Although the upcoming HD port of Okami uses the Move controller, it’s not a direct adaptation of the controls from the Wii version. The Wii version, rather infamously, had you shake the Wii remote to attack, but this HD version has mapped it to the “Move” button in the center of the Move controller, making it rather easy to stay in the air attacking with Amaterasu’s solar disk and keep your wrist happy.
While the main weapon is pretty easy to access with the move controller, jump and your subweapon are slightly more awkward if you’re not used to the Move controller. Jump is mapped to X and the subweapon to triangle, which are to the bottom left and upper right of the Move button respectively. However, after a bit of adjustment, the game clicked for me.
Considering I haven’t touched the original game in years, I had quite a bit of fun with the combat in Okami HD. Initiated by running into one of the scrolls floating around, entering combat will wall Amaterasu in with a number of enemies… or perhaps it walls them in with her.
Even though what I played gave me an un-upgraded Ammy, she was still fast and more than capable of eliminating the minor demons that I fought against. I had two weapons in my arsenal, a “reflector,” which was essentially a mirror that Amaterasu could hit things with, and a rosary that did less damage, but hit more times. I decided to make the reflector my main weapon and set my rosary to be a subweapon, which turned the individual beads into rapid projectiles.
Okami’s physics seem to be built around letting Amaterasu dish out as much damage as possible. For instance, if you leap above an enemy, you can pretty much hang in the air and dish out a ton of damage before you hit the ground, either with the beads or the reflector. That said, there’s something satisfying about how your last hit on an enemy will send them into the air in slow motion for you to cut in half with a single slice of the Celestial Brush for some extra loot or cash.
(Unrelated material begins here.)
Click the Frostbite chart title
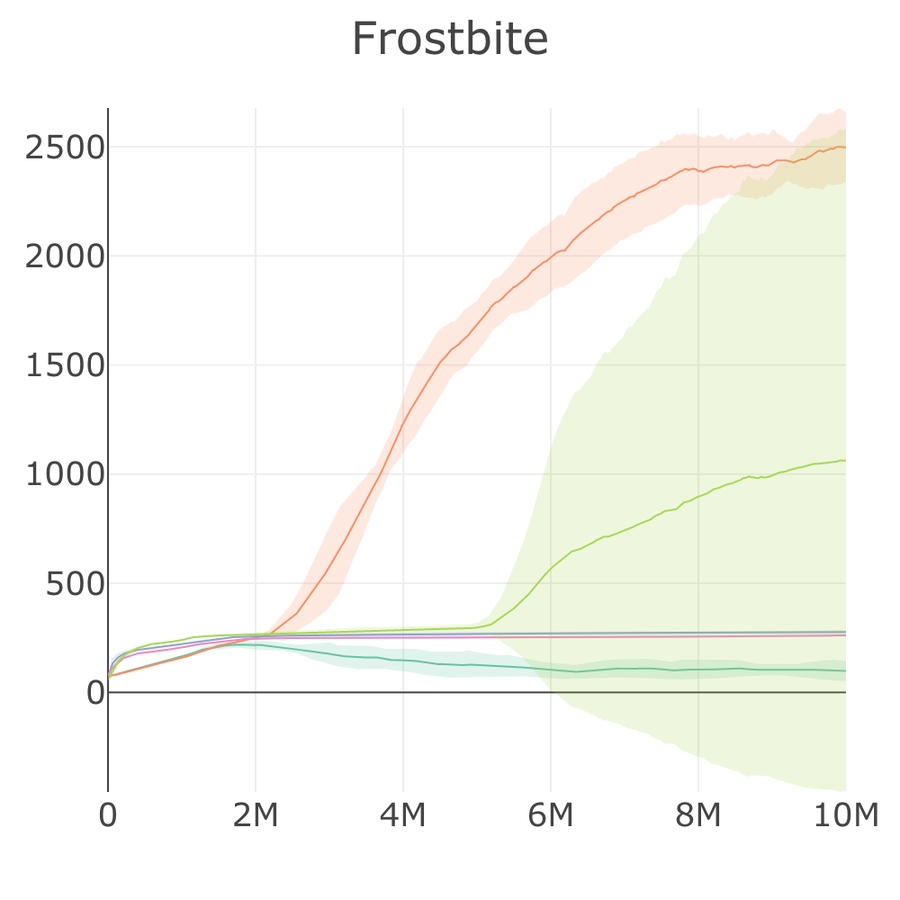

Due to the rather open nature of Okami, I spent the majority of my time running across the land looking for enemies to fight, but in the process, I found a number of opportunities to use the Celestial Brush. I brought plants back to life, sliced up enemies, and created lily pads to cross small bodies of water (even though Amaterasu is a wolf, she takes to water like a cat). To activate the Celestial Brush, I held the trigger on the back of the Move controller and pressed the Move button to put the brush to the screen.
While I expected that brushwork would involve me pointing the Move controller at the screen, it seemed to all be motion-based. However, this method was very accurate, and I was able to draw things quickly and accurately.
Outside of that, Okami HD was… Okami, but even prettier.
Food for Thought:
1. While the Fleetfoot dodge wasn’t unlocked in the demo I played, according to the little printout at the demo unit, it’s performed by shaking the move controller.
2. Yes, Okami HD can also be played with a regular PlayStation 3 controller.